David Meeker created this blog in the fall of 2013 to serve as an aid for a high school language arts unit on 20th century protest poetry. Since that time, the poems have expanded to include poems from the 21st century, too.
David received his MFA in Poetry from the University of Iowa Writers’ Workshop and has since published poems in the Wisconsin Review, Another Chicago Magazine, Phoebe, The Southeast Review, Colorado Review, Georgetown Review, and Dogwood: A Journal of Poetry and Prose. David’s poetry manuscripts have been selected as finalists for numerous poetry prizes, including the Yale Series of Younger Poets Prize and the National Poetry Series. He is currently working on a new book of poems.
Two main objectives of this blog are to have students consider how language can be powerful and how literature, in general, can contribute to social change. Focusing on protest poetry, in particular, I have included several exercises for students new to poetry to discover their voice, begin using the tools that writers tap into to reach a wider audience, and perhaps shape the world in which they live for the better.

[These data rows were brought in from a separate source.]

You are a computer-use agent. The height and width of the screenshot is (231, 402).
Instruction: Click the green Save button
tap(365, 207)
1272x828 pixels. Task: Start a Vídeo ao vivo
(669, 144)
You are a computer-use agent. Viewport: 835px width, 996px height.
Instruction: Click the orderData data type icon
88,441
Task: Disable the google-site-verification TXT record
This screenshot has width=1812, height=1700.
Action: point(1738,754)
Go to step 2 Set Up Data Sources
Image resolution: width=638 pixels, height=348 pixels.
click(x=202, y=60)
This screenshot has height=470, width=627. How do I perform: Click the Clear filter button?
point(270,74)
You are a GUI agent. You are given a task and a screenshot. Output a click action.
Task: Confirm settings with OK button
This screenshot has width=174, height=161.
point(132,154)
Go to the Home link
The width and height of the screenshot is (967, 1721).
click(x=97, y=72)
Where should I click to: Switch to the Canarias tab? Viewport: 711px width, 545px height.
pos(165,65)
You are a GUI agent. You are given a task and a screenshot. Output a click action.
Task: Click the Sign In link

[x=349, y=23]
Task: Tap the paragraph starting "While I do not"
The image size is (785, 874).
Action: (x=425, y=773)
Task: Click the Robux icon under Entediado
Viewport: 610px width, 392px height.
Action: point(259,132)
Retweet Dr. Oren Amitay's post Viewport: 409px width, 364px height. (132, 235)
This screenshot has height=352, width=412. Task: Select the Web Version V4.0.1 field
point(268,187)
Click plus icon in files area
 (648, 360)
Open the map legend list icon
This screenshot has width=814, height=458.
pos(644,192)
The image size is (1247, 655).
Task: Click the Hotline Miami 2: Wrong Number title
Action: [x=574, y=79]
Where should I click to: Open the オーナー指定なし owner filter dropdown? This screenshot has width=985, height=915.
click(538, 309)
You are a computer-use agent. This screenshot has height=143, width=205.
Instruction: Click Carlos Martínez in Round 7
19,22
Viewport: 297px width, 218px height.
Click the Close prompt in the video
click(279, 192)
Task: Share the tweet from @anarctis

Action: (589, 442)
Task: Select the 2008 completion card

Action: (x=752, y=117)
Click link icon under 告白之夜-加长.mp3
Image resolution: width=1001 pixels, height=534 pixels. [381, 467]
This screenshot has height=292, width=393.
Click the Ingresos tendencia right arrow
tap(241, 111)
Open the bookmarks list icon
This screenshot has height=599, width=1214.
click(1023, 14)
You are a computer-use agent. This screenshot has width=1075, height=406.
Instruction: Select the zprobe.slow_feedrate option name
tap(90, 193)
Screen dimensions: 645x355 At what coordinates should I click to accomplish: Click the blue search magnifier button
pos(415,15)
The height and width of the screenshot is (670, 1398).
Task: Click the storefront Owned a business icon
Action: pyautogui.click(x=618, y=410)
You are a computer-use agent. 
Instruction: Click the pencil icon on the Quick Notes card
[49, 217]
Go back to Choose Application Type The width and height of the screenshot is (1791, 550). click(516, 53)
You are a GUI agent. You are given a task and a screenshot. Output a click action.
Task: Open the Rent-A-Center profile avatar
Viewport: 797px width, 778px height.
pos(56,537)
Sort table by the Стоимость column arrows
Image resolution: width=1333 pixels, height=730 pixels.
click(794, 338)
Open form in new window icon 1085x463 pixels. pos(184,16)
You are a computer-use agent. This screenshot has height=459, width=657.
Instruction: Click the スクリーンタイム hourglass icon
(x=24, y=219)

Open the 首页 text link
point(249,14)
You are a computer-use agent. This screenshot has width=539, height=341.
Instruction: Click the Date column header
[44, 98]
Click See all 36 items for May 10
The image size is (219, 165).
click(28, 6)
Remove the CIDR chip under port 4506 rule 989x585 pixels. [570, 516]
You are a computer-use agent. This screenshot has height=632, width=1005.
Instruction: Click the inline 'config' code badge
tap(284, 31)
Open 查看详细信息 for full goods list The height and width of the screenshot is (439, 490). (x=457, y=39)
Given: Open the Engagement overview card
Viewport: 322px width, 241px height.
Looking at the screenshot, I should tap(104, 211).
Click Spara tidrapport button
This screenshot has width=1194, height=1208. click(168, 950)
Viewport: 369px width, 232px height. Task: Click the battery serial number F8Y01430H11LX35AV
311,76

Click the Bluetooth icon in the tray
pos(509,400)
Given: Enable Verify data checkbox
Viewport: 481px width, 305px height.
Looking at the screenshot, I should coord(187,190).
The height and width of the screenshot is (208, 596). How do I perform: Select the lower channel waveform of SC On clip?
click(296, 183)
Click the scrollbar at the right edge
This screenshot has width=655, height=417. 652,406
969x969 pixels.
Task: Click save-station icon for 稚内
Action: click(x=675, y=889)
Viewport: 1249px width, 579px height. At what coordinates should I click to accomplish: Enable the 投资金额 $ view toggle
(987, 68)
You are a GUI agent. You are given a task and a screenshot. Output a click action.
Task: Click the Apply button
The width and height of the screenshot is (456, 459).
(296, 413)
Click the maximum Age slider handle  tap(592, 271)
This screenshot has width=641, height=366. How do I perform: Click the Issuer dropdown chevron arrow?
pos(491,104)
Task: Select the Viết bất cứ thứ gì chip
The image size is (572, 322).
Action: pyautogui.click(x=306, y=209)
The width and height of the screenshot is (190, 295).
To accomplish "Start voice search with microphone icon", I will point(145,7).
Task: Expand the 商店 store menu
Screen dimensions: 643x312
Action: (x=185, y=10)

For educators, I have devised a mini-unit on Protest Poetry consisting of three 90-minute lesson plans. If your interested in learning more about how this unit is structured, please contact me for more detailed lesson plans and other resources, though my intention was to create a blog site that was a free-standing resource for educators and students alike. The following is a breakdown of the lesson plans.
In the first lesson, students will read and analyze a selection of protest poems written in English or translated into English from another language, paying close attention to the literary devices that protest poems utilize effectively. How are these poems constructed? Do they have similarities and differences among each other or with other types of poems and literary genres? Who is the audience for these poems? Can you accurately describe the speaker and tone of voice spoken in each poem?
In the second lesson, students focus on social change and the events these poems are protesting against, if applicable. Do the arts have an influence on historical events, or do they merely witness them? Does poetry make a difference? How? When we use the word “protest” what exactly do we mean? Is it possible, for example, to write a poem about one’s cat and still consider it a protest poem? Examining how poetry has been used throughout history to create social change or to bring to our attention important moments in the history of the human race, students will learn to broaden their understanding and appreciation of poetry as both a chronicle and agent of human history.
In the final lesson of the unit, students will compose their own protest poems and either perform them before the class in a poetry slam event or, if students are not comfortable with performing before a large group, create “poetry videos” with a voice-over of their written work. Students are also encouraged to submit their protest poems to the website issue (published twice a year) that showcases student work from across the country. Alternatively, students can submit their poems for publication in either print or digital literary magazines and journals that feature current protest poems being written in the U.S. and abroad.